A WHO recommendation states that sustained high levels of adherence are necessary to stop viral replication and reduce the risk of developing antiretroviral treatment resistance2. Additionally, we found a significant association between viral load and ART adherence (P = 0.000). We also found that poor ART adherence had predictors of first-line ART treatment failure (P = 0.000). Research conducted in Kenya and Ethiopia provide additional evidence in favor of this24,25.

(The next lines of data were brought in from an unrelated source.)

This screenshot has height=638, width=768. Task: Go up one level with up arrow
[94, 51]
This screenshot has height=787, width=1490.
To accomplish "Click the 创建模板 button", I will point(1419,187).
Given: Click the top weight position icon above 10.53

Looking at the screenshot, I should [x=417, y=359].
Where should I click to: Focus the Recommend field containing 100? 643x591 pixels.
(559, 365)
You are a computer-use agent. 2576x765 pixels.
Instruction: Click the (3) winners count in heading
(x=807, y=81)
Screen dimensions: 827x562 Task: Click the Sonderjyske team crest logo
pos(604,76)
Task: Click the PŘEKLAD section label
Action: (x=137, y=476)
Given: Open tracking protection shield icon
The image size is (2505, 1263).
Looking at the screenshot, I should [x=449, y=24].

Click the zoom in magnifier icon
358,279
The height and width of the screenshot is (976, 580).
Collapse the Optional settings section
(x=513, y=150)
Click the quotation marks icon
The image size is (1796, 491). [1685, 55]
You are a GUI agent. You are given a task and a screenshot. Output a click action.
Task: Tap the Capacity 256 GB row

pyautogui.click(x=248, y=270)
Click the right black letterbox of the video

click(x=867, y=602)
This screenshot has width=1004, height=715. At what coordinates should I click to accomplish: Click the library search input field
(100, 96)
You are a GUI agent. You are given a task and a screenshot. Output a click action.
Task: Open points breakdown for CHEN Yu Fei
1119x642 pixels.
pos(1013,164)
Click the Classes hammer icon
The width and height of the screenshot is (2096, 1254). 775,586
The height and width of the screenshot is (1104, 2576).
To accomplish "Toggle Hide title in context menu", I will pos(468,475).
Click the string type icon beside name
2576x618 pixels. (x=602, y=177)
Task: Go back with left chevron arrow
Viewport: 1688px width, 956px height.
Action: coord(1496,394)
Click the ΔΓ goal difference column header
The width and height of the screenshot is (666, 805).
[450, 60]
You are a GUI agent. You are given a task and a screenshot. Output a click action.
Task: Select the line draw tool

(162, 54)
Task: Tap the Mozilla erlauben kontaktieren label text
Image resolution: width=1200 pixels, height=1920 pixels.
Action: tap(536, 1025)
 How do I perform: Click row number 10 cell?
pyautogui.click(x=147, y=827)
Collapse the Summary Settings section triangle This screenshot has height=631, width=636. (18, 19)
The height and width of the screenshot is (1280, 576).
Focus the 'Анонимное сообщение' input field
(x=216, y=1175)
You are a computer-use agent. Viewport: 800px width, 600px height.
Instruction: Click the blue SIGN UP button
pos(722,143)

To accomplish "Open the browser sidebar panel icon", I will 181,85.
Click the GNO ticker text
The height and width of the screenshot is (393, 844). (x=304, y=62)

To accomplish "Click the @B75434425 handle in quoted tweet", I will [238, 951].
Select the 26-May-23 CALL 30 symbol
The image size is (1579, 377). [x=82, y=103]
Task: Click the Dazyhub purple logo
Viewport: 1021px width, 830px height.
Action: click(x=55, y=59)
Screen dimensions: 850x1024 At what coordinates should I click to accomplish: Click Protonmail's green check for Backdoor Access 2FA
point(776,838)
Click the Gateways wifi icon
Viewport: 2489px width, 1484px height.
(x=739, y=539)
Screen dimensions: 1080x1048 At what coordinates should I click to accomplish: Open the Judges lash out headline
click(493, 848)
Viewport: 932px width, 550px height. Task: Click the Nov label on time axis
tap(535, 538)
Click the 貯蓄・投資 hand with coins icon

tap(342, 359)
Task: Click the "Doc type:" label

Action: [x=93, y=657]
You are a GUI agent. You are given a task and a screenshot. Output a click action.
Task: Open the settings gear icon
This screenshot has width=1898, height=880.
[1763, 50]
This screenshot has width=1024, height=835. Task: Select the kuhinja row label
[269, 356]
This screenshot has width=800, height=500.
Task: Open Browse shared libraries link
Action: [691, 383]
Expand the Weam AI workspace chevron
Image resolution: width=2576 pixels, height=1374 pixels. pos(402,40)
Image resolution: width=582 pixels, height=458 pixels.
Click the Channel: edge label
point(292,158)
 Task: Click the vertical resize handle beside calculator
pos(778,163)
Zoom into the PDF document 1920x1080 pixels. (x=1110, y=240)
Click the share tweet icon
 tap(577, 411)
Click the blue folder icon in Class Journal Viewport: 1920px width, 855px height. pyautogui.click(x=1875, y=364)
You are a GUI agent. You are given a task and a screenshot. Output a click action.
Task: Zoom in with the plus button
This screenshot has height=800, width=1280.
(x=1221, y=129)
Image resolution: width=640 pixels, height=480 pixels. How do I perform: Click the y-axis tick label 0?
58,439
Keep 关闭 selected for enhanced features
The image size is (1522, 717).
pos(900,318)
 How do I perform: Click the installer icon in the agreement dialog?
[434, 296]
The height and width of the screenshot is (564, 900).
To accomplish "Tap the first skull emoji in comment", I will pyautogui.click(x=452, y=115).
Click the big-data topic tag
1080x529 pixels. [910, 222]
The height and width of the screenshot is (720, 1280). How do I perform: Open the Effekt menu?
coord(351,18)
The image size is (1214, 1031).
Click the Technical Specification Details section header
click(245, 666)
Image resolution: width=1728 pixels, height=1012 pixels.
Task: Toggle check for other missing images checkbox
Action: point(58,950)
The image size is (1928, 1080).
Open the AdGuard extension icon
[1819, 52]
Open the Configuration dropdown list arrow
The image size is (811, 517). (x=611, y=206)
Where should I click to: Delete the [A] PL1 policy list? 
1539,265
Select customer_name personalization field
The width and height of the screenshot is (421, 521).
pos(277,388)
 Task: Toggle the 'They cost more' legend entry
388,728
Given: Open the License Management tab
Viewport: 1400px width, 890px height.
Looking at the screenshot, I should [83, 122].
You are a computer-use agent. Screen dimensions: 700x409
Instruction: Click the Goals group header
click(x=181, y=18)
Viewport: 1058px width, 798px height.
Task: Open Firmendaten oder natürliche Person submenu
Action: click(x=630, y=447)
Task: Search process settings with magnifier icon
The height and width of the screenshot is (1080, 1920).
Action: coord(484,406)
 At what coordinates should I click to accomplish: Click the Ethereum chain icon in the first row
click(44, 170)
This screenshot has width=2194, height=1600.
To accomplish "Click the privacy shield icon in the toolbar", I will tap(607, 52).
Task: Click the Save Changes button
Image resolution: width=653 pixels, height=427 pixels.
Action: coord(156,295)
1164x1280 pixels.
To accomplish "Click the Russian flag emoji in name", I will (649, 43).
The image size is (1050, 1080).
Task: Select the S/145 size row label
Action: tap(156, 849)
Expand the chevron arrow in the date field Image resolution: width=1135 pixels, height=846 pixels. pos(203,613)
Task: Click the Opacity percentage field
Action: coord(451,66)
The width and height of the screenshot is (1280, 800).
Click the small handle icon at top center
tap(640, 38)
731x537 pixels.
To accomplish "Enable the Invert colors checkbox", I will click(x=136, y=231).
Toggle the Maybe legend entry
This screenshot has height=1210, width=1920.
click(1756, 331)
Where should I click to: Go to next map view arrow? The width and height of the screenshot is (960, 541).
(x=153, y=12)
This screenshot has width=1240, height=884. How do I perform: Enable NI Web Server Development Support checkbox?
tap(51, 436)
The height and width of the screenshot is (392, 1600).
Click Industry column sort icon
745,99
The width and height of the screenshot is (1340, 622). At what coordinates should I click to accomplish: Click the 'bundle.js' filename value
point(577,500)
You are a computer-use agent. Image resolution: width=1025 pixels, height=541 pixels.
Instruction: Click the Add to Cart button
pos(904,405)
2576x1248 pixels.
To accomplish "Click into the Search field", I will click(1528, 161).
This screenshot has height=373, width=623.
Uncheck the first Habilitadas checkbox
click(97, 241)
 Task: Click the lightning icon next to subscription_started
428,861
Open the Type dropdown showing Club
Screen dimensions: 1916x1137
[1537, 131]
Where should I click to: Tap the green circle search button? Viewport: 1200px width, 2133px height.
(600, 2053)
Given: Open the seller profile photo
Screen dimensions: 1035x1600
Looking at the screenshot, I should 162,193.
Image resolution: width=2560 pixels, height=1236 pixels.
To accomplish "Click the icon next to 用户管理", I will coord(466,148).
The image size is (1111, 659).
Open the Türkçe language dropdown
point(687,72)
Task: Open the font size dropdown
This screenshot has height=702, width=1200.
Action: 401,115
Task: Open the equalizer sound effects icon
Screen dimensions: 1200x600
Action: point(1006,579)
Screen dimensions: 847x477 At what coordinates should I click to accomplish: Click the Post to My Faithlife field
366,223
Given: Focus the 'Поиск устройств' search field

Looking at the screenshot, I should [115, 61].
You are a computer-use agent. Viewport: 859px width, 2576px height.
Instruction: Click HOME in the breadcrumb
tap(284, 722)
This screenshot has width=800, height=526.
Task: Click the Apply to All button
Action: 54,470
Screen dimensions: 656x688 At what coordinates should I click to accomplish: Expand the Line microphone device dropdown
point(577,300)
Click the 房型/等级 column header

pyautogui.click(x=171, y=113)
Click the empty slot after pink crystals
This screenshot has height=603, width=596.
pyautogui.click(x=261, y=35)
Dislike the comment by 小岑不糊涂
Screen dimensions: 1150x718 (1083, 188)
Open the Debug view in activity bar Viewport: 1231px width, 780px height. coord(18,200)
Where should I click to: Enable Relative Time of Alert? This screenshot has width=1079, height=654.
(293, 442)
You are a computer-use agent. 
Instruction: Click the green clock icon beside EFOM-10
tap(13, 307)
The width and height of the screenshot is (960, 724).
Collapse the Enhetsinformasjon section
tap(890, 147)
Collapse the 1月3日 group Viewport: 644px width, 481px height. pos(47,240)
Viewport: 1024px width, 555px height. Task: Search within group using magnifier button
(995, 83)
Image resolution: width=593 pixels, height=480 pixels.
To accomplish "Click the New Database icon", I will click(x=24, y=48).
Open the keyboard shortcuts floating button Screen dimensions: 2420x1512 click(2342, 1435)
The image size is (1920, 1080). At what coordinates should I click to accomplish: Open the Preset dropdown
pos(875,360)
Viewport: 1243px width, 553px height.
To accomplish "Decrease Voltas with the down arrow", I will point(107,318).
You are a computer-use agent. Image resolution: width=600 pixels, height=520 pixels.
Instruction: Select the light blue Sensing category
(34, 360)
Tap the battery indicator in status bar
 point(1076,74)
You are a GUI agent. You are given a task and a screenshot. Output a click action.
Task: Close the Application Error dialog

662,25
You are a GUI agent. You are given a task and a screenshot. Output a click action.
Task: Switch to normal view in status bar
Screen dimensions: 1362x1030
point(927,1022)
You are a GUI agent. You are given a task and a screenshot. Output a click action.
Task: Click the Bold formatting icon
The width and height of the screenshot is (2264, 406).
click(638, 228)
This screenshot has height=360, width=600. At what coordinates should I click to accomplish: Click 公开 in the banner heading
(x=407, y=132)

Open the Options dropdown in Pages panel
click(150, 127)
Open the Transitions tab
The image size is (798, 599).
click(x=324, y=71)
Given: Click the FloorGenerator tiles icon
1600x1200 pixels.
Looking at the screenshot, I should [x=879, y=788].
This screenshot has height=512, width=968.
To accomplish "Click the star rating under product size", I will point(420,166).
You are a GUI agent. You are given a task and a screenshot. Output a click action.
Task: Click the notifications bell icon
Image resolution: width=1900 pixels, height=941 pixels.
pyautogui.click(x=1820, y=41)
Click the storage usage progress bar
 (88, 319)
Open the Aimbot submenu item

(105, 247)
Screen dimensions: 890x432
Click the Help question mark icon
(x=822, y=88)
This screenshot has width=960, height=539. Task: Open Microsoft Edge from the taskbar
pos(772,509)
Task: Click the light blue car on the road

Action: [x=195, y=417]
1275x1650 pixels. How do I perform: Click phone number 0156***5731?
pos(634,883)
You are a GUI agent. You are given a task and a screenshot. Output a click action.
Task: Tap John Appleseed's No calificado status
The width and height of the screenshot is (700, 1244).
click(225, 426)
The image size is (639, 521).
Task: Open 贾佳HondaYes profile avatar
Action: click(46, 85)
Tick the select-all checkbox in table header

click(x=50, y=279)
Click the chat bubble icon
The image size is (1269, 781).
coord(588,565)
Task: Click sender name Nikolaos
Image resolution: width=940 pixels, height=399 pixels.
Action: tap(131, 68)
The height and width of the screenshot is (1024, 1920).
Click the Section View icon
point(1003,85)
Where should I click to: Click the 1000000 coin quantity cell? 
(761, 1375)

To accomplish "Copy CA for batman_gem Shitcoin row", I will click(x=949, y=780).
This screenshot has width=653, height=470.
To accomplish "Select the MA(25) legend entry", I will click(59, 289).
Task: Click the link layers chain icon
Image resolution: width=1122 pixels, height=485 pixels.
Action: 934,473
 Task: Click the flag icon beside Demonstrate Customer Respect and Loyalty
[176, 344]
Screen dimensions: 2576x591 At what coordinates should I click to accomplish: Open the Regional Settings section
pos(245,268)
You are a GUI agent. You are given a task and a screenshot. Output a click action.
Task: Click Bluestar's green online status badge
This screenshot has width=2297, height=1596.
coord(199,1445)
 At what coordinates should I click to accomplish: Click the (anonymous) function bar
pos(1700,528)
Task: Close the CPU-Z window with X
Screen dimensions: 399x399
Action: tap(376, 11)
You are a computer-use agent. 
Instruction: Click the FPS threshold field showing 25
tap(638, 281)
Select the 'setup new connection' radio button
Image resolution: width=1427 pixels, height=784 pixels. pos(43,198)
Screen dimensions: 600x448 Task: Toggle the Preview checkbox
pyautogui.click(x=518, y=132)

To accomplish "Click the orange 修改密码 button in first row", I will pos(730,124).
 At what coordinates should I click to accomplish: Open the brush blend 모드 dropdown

Likewise, the absence of viral suppression along with immunologic, clinical, or other deterioration is a symptom of therapeutic failure6. It is interesting to note that between baseline and the third and sixth months of follow-up, the viral load reduced statistically significantly across all WHO clinical stages. The studies carried out in Kenya and Ethiopia24 offered additional proof of this25. Also, research undertaken in Switzerland and the Island revealed a correlation between the WHO clinical stage and treatment failure24,26.

Low body mass, weight loss, and HIV disease progression are all independent risk factors for mortality, according to WHO guidelines. Therefore, nutritional supplements may be necessary for HIV-infected individuals who are malnourished in addition to ART to aid in their nutritional recovery2. In our investigation, we discovered a statistically significant difference in viral load suppression between baseline, third, and sixth months of treatment with all BMI levels (P 0.001). Likewise, According to studies done in the United States, China, and Island, HIV-infected people who are overweight or obese had lower viral load levels than those who are normal weight or have low baseline BMI24,27. Since there was only one obese individual in our study and Leptin may play a role in the mechanism connecting fat and overweight to immunological function in HIV-infected people, which may account for the difference. On the contrary, we only recruited 109 study participants, and the lower rate of obesity may be due to the small sample size. An adipocyte-derived hormone that affects body weight is leptin. Serum leptin levels have been discovered to be greater in overweight and obese people than in people of normal weight27.

Conclusion and recommendation

The findings of our study clearly demonstrate that for HIV-infected people who have never received treatment, dolutegravir-based therapy is a viable treatment option with high rates of virological suppression and a median change in CD4+ T-cell count. Viral load suppression rates were high among ART patients. We suggest that additional research including a large participant pool associated with various underline clinical condition and comparison analysis needs to be conducted.